Queet took the Achilles back to the Sloe Gin and picked up Hannah. The scene of devastation and carnage on board the Foreman wasn't exactly the sort of thing a gentleman invites a lady over to see, but I needed her help. The floating coffin had to be inventoried. She toughed it out and made her own survey. When she finished, we were pretty much in agreement. All 12 of the victims had, she figured, died at the same time, and the cause of death seemed to be the same for each of them. The only exception was the mutilated body Queet and I had found in the water, and there the cause of death was impossible to determine. Hannah speculated that the man either tried to escape or was knocked in the water by whatever had happened aboard the barge. Beyond that, it didn't matter. The sharks had done the rest.

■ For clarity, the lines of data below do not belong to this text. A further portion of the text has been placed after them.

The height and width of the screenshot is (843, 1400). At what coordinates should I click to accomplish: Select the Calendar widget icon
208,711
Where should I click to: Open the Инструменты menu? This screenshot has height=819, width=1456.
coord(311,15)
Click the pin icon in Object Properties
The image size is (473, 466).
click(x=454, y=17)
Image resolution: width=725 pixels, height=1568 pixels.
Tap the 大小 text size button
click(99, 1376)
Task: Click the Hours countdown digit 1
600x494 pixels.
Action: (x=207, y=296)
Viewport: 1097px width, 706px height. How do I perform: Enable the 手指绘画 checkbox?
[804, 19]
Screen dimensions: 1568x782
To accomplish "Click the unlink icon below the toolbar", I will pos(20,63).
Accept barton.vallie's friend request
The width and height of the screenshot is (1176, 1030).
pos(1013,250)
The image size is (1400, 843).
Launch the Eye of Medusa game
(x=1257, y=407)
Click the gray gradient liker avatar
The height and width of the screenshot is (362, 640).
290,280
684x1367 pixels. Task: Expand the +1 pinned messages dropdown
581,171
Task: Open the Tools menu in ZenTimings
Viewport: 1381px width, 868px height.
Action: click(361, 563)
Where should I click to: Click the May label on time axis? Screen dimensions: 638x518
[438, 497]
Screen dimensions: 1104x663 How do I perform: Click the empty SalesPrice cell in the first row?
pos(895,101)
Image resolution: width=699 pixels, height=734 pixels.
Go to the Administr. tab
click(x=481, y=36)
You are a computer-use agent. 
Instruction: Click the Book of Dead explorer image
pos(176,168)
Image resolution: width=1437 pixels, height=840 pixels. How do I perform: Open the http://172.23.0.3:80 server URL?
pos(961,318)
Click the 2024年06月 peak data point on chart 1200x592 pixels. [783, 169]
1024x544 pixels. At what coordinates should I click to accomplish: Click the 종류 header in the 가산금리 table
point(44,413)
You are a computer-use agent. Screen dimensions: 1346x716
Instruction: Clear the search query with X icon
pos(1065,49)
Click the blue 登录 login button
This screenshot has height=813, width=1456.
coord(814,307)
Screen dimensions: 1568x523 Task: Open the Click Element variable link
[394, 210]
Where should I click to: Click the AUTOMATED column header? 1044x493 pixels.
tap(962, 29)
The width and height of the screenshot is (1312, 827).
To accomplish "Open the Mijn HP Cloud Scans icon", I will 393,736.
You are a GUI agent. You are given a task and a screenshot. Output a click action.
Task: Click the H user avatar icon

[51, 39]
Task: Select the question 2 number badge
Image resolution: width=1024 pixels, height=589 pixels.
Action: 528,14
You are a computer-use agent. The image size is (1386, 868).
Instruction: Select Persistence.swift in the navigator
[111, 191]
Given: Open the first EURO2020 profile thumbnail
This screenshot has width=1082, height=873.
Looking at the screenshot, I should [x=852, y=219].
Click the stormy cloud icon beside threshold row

Under most circumstances, the situation would have prescribed a fairly definitive course of action. But this wasn't "most circumstances." In fact, there wasn't anything routine about this situation. We had knowingly entered what we knew to be a restricted zone late in the day to avoid the provincial patrol boats. That had been a calculated gamble. Estimating that the reef and the big island were farthest from the site of the Deechapal disaster, we had rightly figured that the Westmore police weren't likely to be patroling that area late in the day. So far we had won our bet.
"Well, that confirms one of our suspicions," Hannah muttered. "Everything points to the fact that all of this has been here for quite a while. And the Westmore police either haven't discovered it, or they've made a conscious decision not to do anything about it."
Queet stared off into the misty darkness shrouding the island. "Maybe they're too afraid to come in this close to the island," he speculated.
"There's nothing to be afraid of," Hannah snapped.
"The locals believe it's haunted," Queet stated matter-of-factly.
Hannah's expression was hard to read with the red and white bandana covering most of her face. "Haunted?"
"Big Doobacque was an island paradise. The Caribs thrived here in the Cluster after they were driven off the mainland. When the great storm came, everything changed. Everything died."
Hannah continued to stare at the black man but said nothing. I knew right then that the lady wasn't through asking questions.
Queet and I tended to the gruesome task of sifting through the carnage, looking for some sort of clue that would tell us what had happened. After another hour we met on the aft deck and drew a few admittedly hasty conclusions. The Bay Foreman was anchored, but the storm or whatever had caused the disaster had slammed her up against the reef. There was a gaping hole in the port hull at the water line and she was taking on water; how much water depended on both the tide and the nature of the sea. There were no weapons, nothing to indicate that someone had gone berserk and waged a one-man vendetta against the entire crew. Also there was nothing to indicate that the crew had any warning of the impending disaster. One man was found in the radio room, but there was no evidence that he had radioed for help; the toggle switch was in the closed position. We found one body in the cooler in the ship's galley. His body was slightly more preserved than the others. The agony etched into the man's fear-frozen face gave some indication of the terror he had experienced in the final minutes of life.